Charlotte’s Greek population saw another growth spurt after World War II, when the destruction and a Greek civil war drove young people to America. Under postwar immigration rules, you needed a relative in America to sponsor you. Since Charlotte already had a large Greek population, a new wave of cousins and siblings joined them in the late 1940s and through the 1950s, many getting jobs as dishwashers and short-order cooks while they learned the language, got driver’s licenses, and went on to open their own restaurants.
You can still see the community influences with a drive through Evergreen Cemetery on Central Avenue, where many Greek families have burial plots topped with Greek symbols. The names on the headstones are a roll call of Charlotte restaurant history: Kokenes, Tatsis, Economy, Kastanas, Pappas, and more.
Greek Charlotte isn’t ancient history, though. The months since the pandemic shutdown in March 2020 have cut into Charlotte’s Greek heritage, with the closing of restaurants like Mr. K’s, Zack’s, and the Oakhurst Grill (formerly Mr. C’s). But there’s still a lot of Greek to explore.
Little Village: Want a classic gyro? A lot of Greek Charlotteans will send you to this tiny shop on West Trade, two blocks from Johnson & Wales University. The gyros—chicken or beef/lamb—come topped with French fries, but you’ll still want to spring for a side of Greek fries, seasoned with herbs and sprinkled with feta. 710 W. Trade St. (next to the entrance of the Gateway Village parking garage)
The Mad Greek: It’s so Greek that if you listen closely, you’ll hear the kitchen staff arguing in Greek. A little diner with some outside seating, it’s a great place for dishes like Village Salad (no lettuce, just lots of cucumbers, olives, peppers, and tomatoes), souvlaki, and kebabs. 5011 South Blvd.

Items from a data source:
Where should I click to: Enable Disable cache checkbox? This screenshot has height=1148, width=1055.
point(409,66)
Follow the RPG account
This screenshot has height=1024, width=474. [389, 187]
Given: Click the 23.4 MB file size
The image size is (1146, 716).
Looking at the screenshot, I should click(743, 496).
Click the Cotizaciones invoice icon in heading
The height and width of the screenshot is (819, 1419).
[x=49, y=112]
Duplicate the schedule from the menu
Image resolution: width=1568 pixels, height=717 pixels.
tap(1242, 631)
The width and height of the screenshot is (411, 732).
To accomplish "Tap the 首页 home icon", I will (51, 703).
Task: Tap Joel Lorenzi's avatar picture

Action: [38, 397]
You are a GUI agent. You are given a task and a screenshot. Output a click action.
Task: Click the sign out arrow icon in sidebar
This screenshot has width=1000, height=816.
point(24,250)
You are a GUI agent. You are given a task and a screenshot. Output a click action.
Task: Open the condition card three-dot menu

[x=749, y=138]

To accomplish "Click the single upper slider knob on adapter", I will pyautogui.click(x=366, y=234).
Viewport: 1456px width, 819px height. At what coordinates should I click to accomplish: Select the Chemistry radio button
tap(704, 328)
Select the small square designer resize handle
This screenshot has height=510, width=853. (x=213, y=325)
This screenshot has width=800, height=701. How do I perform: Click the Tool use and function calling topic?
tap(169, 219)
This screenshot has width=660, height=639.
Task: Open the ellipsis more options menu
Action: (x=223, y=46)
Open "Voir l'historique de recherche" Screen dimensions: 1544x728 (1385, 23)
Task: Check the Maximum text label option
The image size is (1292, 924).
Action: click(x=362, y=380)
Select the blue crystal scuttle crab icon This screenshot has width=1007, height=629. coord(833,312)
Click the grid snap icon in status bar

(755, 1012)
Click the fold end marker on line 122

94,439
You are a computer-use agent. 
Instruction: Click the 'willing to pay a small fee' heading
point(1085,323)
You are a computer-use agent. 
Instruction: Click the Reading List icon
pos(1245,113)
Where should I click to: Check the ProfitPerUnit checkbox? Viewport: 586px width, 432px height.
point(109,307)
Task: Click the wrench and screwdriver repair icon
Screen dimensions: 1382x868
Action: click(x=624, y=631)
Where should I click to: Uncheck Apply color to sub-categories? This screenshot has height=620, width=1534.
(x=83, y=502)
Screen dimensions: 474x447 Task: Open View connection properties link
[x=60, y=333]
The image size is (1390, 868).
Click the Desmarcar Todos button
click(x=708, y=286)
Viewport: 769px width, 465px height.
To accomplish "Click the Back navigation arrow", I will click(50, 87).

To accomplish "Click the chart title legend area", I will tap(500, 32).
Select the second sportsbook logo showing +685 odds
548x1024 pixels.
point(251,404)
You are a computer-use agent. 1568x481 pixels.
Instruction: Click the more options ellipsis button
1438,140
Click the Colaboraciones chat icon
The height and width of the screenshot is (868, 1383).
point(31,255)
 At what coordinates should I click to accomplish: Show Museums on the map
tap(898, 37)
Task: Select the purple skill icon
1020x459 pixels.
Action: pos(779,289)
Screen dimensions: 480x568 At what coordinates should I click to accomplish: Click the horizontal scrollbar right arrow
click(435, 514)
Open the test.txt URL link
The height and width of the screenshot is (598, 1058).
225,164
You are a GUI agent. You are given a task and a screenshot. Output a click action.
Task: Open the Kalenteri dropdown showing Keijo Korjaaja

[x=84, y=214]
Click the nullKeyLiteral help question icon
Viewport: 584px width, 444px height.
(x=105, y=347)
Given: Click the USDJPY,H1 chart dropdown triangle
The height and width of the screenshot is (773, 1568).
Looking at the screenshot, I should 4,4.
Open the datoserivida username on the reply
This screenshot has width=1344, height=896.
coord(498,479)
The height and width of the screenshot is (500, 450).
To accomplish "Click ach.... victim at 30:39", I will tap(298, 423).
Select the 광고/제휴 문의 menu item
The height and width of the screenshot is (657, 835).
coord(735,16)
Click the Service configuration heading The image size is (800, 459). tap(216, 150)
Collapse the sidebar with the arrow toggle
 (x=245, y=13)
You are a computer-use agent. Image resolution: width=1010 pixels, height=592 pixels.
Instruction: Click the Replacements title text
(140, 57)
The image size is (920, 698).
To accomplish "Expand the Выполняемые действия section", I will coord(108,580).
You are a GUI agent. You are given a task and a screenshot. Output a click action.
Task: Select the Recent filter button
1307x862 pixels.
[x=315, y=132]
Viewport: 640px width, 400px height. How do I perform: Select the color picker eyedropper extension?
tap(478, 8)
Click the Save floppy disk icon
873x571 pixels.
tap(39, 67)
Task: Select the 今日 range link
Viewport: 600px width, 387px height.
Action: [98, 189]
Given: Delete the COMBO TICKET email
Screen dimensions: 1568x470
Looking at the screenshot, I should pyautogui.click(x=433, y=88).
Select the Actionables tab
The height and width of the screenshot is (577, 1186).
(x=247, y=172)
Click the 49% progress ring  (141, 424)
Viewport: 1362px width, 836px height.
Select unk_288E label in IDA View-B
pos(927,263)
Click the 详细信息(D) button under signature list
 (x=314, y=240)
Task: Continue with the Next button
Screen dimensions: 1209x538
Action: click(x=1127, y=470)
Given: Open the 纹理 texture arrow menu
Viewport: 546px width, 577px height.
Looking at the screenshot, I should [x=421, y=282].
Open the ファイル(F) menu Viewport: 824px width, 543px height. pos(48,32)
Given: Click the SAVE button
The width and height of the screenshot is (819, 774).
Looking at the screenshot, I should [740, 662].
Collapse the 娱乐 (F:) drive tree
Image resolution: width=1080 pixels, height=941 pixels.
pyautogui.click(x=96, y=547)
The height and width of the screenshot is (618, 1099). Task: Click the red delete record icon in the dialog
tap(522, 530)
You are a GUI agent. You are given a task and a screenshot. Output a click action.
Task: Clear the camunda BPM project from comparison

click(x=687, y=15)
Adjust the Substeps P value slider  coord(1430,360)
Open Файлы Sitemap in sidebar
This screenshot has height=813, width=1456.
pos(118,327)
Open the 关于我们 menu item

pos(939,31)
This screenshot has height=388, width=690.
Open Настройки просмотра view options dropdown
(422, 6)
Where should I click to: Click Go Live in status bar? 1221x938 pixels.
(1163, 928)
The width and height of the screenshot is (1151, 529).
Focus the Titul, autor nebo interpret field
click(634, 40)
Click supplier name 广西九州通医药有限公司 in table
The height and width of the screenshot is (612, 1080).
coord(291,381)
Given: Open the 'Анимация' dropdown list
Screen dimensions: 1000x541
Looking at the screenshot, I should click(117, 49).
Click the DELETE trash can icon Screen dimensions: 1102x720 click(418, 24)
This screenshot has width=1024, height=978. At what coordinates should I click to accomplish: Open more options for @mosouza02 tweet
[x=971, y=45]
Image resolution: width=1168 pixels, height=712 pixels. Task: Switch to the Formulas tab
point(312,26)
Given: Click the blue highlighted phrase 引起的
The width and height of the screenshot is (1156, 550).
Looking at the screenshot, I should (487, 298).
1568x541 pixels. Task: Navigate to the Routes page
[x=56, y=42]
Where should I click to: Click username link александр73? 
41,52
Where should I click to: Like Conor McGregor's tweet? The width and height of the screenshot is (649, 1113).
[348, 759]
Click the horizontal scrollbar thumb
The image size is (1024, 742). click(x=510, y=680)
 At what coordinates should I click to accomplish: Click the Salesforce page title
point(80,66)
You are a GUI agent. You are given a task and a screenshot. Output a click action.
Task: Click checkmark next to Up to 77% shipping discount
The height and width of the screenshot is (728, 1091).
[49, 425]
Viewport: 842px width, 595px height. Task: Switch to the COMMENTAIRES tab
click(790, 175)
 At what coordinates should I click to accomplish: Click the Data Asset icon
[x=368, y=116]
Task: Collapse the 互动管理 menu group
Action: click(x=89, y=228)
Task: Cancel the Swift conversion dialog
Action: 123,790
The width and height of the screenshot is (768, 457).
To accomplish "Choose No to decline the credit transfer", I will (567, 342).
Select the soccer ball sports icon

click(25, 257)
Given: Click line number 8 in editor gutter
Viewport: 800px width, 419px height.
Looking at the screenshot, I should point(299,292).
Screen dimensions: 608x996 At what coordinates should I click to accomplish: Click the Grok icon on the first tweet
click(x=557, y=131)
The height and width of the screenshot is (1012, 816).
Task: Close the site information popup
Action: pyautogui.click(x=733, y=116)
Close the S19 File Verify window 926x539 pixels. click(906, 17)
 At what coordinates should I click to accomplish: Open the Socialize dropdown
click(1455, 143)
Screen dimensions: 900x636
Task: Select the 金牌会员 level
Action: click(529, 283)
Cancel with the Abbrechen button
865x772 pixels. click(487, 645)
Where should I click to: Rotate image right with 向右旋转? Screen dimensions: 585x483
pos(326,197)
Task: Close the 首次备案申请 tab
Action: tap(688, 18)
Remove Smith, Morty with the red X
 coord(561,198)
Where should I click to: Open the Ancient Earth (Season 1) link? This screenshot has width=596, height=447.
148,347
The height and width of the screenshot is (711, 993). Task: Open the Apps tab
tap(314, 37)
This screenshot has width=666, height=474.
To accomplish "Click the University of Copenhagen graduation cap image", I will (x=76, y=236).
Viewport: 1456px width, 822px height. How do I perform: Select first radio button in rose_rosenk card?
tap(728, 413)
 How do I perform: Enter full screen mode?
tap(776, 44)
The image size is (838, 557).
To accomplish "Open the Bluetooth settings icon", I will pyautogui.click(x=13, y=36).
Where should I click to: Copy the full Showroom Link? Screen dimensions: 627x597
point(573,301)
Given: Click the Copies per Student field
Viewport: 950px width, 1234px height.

* [EXERCISE A]: In the text on Greek Charlotte, which avenue is Evergreen Cemetery on?
* [EXERCISE B]: Write the next part of the text on Greek Charlotte, picking up after its final sentence.

* [EXERCISE ANSWER A]: Central Avenue.

* [EXERCISE ANSWER B]:
Greek And Hip
Soul Gastrolounge and Kiki Bistro: Owner Andy Kastanas’ family came here in the 1960s, and both menus show it. Upstairs among Soul’s crafted cocktails and curated small plates, you’ll spot things like saganaki, spicy feta dip, and lamb skewers. Downstairs, the newer Kiki has a lot of Greek flavors with a few French touches. 1500 Central Ave., Ste. A and B
Ilios Crafted Greek: Angelo Kaltsounis and Stratos Lambos won a following with their upscale restaurant Ilios Noche and its Greek-inspired menu. They’ve now gone full Greek with Ilios Crafted Greek, a fast-casual café in South End. The dining room is as bright and sunny as the food. 1514 S. Church St.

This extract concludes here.